== GIVEN RECORDS ==
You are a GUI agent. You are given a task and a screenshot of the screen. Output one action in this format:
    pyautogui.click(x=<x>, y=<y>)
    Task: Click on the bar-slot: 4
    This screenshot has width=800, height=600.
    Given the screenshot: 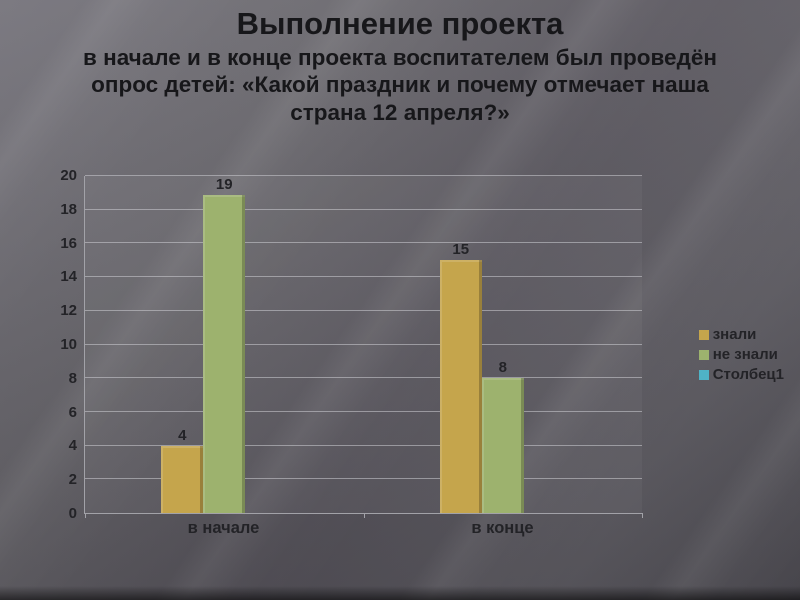 What is the action you would take?
    pyautogui.click(x=182, y=344)
    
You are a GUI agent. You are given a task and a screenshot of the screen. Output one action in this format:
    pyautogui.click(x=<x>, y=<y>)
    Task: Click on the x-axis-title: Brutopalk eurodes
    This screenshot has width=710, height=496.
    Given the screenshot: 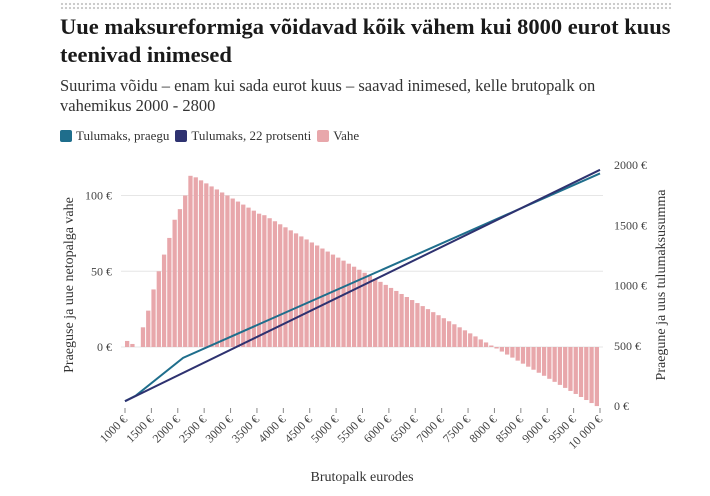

== EXERCISE GOAL ==
Copy the rows above word for word again, starting at their first line and ending with the line that contains "This screenshot has width=800, height=600.". Include both of those lines.

== RESULT OF THE TASK ==
You are a GUI agent. You are given a task and a screenshot of the screen. Output one action in this format:
    pyautogui.click(x=<x>, y=<y>)
    Task: Click on the bar-slot: 4
    This screenshot has width=800, height=600.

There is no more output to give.